··· Information shown ···
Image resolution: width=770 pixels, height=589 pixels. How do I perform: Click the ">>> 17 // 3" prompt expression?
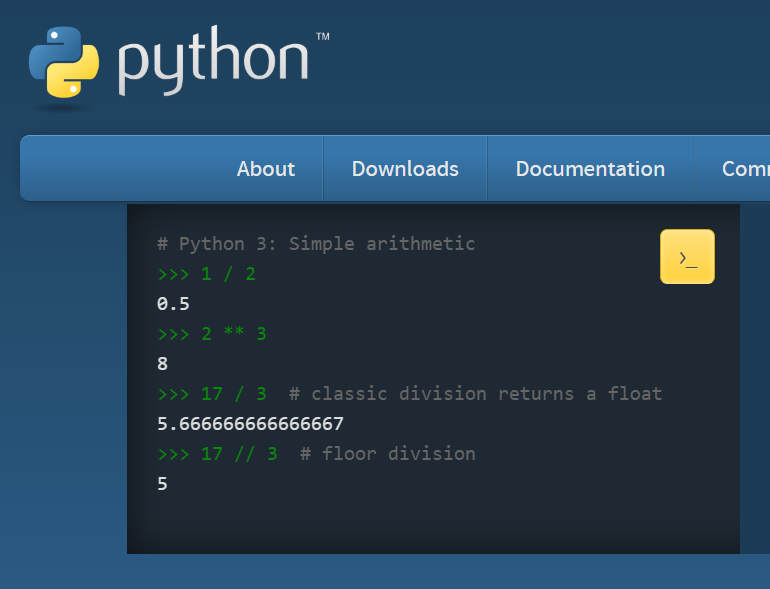click(x=217, y=454)
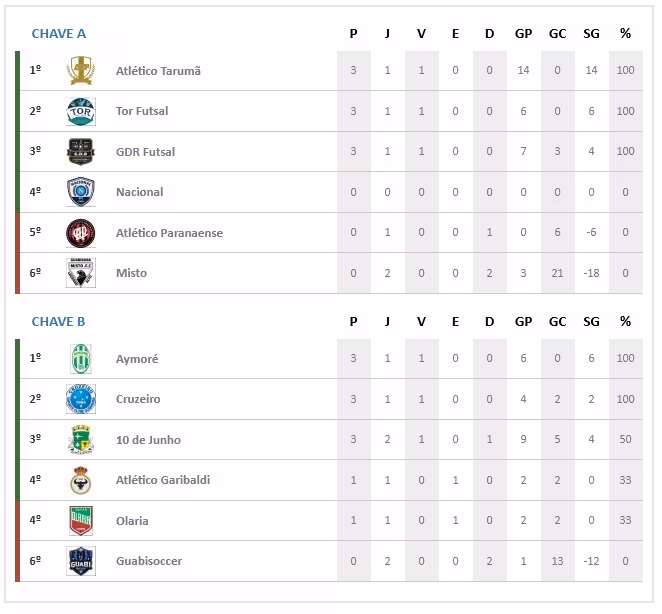Image resolution: width=662 pixels, height=614 pixels.
Task: Open the Atlético Garibaldi team badge
Action: tap(81, 480)
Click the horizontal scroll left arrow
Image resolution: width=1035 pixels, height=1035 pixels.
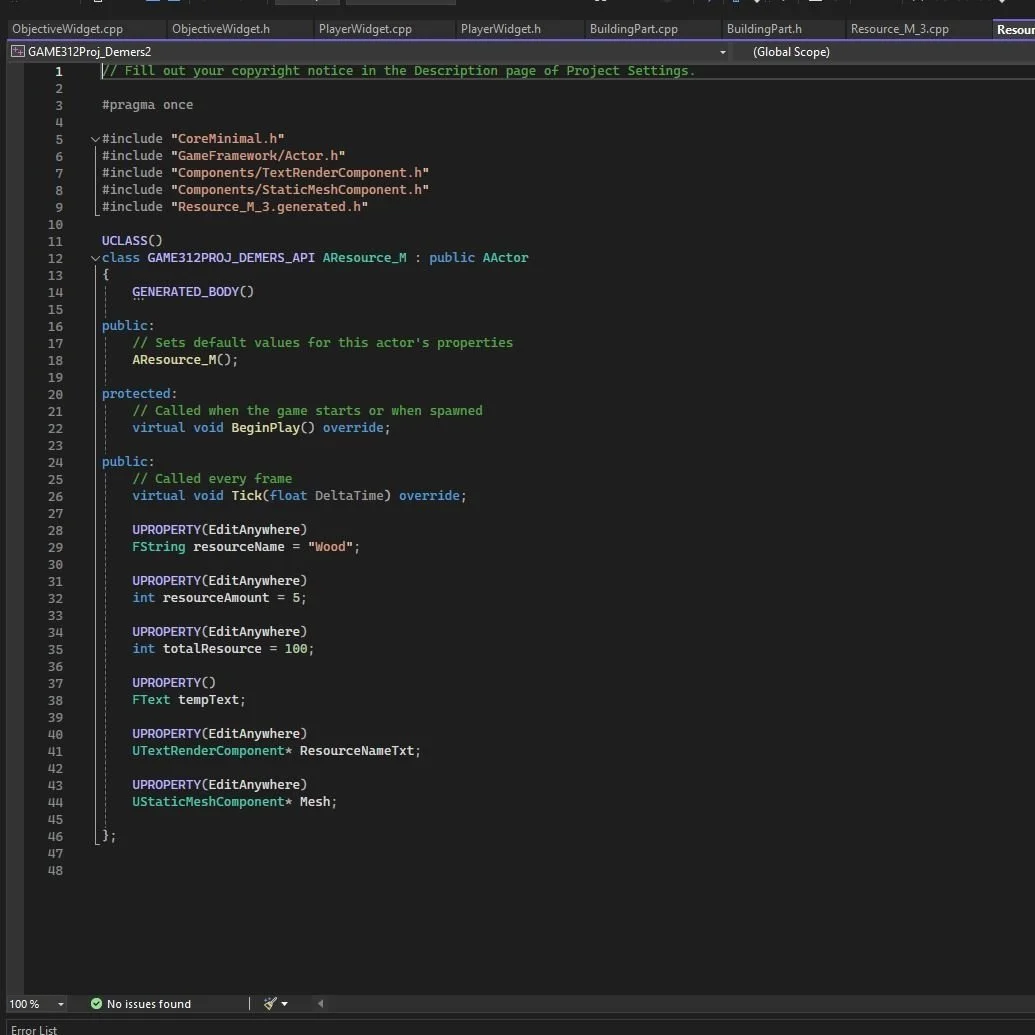tap(320, 1003)
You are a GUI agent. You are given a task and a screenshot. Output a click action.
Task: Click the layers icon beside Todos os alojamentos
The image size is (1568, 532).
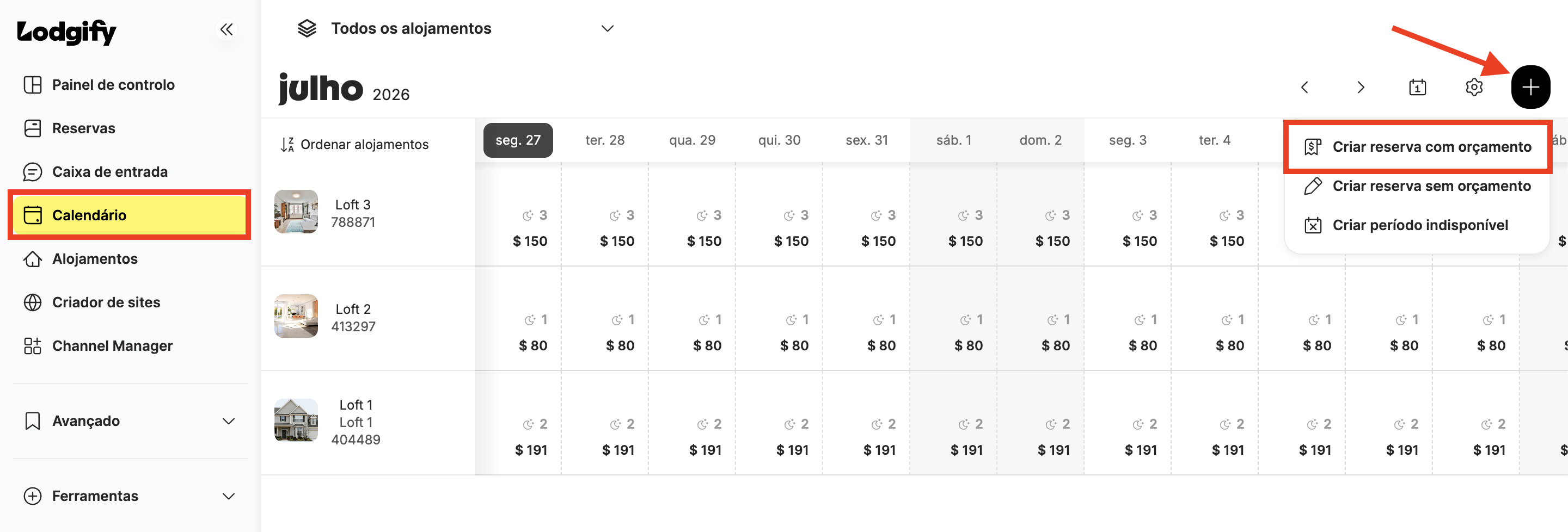pos(307,29)
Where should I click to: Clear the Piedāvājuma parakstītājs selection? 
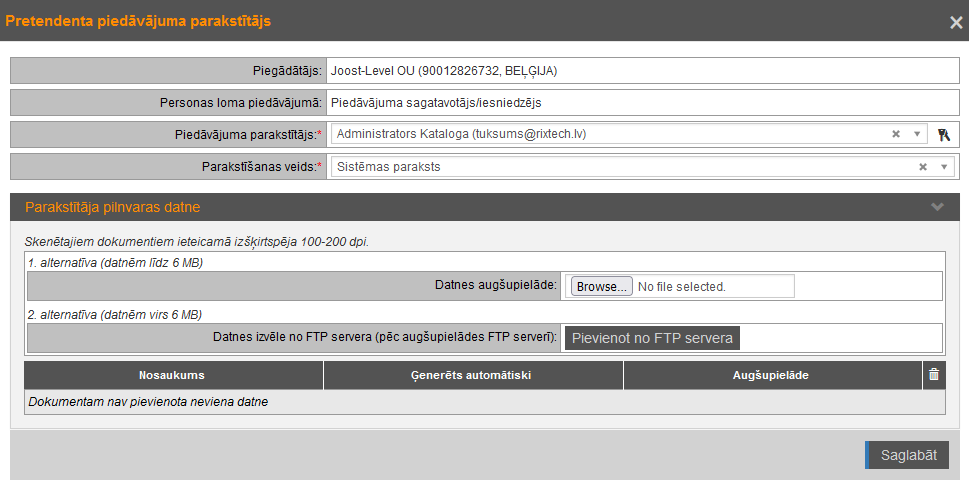[896, 134]
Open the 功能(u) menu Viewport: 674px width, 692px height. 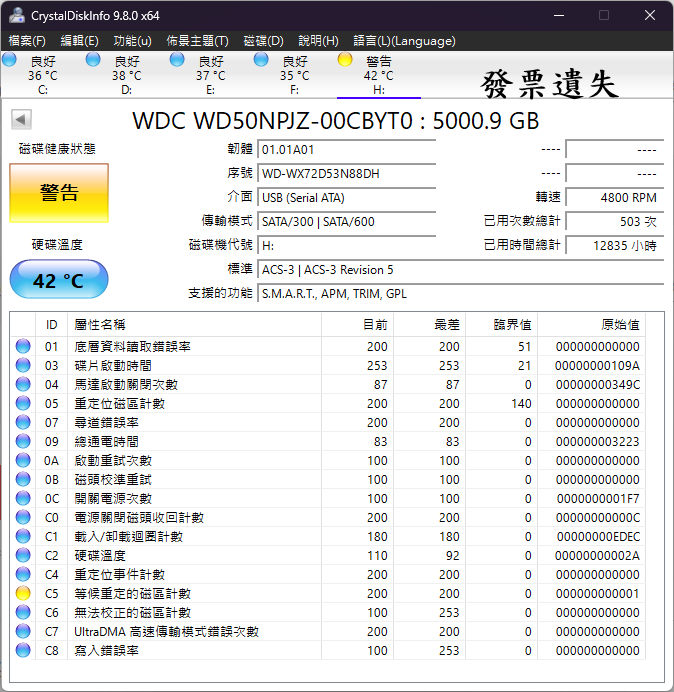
···
## Activity
Drop every image, please, and write out the data above exactly as shown.

## Exercise result
Image resolution: width=770 pixels, height=589 pixels. How do I perform: Click the ">>> 17 // 3" prompt expression?
click(x=217, y=454)
Image resolution: width=662 pixels, height=614 pixels.
Task: Open the Atlético Garibaldi team badge
Action: tap(81, 480)
Click the horizontal scroll left arrow
Image resolution: width=1035 pixels, height=1035 pixels.
tap(320, 1003)
You are a GUI agent. You are given a task and a screenshot. Output a click action.
Task: Click the layers icon beside Todos os alojamentos
The image size is (1568, 532).
pos(307,29)
Where should I click to: Clear the Piedāvājuma parakstītājs selection? 
[896, 134]
Open the 功能(u) menu Viewport: 674px width, 692px height. 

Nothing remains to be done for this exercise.